• **PROBLEM STATEMENT**
Beginning with the line that holds "This screenshot has height=624, width=899.", please retype each line through the end of the listing below, both ends included, and nothing more.

• **MATERIAL FOR THIS TASK**
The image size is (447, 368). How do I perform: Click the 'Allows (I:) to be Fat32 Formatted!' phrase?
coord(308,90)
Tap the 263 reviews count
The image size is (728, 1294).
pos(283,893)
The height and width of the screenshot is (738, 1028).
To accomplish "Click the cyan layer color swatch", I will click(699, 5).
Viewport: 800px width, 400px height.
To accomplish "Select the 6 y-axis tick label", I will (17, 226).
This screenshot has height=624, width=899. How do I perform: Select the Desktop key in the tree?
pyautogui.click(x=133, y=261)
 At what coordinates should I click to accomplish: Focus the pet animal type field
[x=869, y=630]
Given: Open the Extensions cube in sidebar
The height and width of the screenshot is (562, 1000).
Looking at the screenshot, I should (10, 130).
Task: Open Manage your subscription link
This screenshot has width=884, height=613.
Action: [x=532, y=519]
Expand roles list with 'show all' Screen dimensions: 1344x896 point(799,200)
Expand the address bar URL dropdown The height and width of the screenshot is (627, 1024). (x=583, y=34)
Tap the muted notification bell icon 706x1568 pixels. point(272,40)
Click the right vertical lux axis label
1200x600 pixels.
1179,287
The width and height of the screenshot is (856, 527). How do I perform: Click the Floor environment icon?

• **SOLUTION FOR THIS TASK**
This screenshot has height=624, width=899. How do I perform: Select the Desktop key in the tree?
pyautogui.click(x=133, y=261)
 At what coordinates should I click to accomplish: Focus the pet animal type field
[x=869, y=630]
Given: Open the Extensions cube in sidebar
The height and width of the screenshot is (562, 1000).
Looking at the screenshot, I should (10, 130).
Task: Open Manage your subscription link
This screenshot has width=884, height=613.
Action: [x=532, y=519]
Expand roles list with 'show all' Screen dimensions: 1344x896 point(799,200)
Expand the address bar URL dropdown The height and width of the screenshot is (627, 1024). (x=583, y=34)
Tap the muted notification bell icon 706x1568 pixels. point(272,40)
Click the right vertical lux axis label
1200x600 pixels.
1179,287
The width and height of the screenshot is (856, 527). How do I perform: Click the Floor environment icon?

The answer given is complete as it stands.